Given information =>
......
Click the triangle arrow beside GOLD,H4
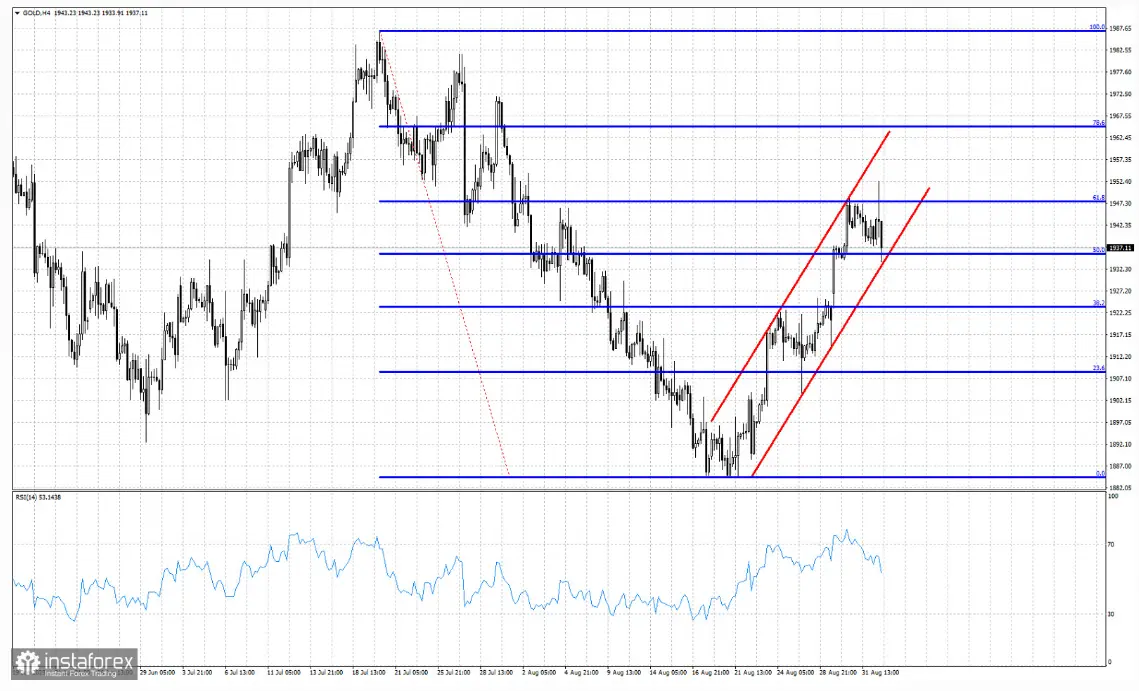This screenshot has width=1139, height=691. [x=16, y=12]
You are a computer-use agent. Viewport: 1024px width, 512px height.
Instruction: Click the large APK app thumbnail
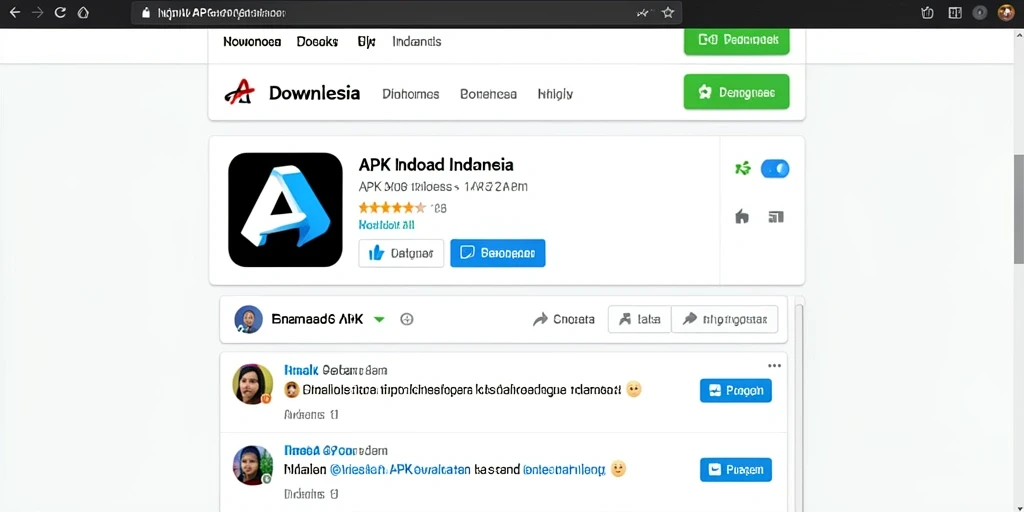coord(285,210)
......
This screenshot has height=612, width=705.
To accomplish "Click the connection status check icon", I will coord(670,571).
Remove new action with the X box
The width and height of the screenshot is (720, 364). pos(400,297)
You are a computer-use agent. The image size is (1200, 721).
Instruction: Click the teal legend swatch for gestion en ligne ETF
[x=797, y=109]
......
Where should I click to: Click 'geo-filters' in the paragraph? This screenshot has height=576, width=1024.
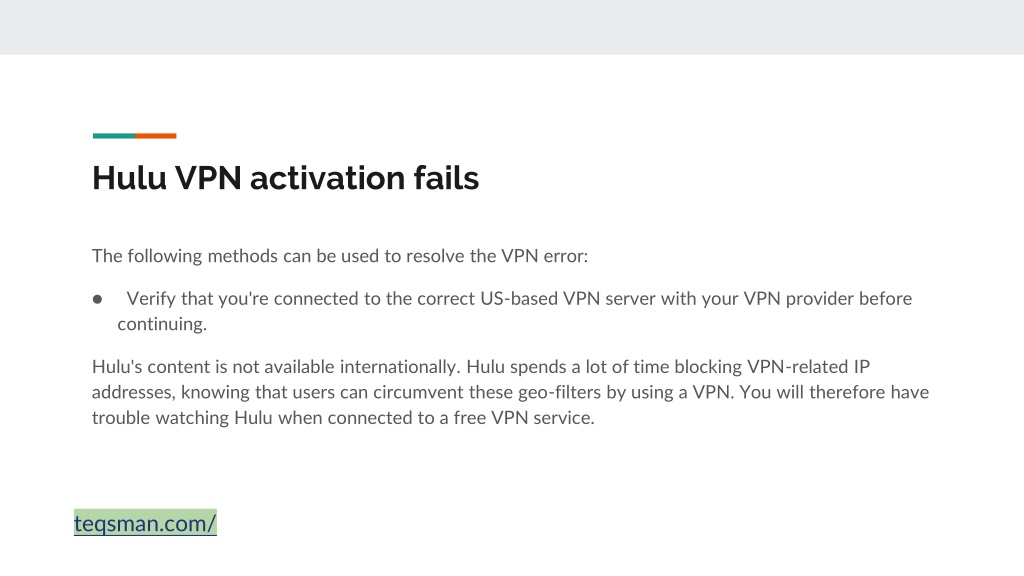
......
What needs to be done => Gather every line in the listing above that holds the word "Instruction", with case counting, and copy each one.

In response =>
Instruction: Click the large APK app thumbnail
Instruction: Click the teal legend swatch for gestion en ligne ETF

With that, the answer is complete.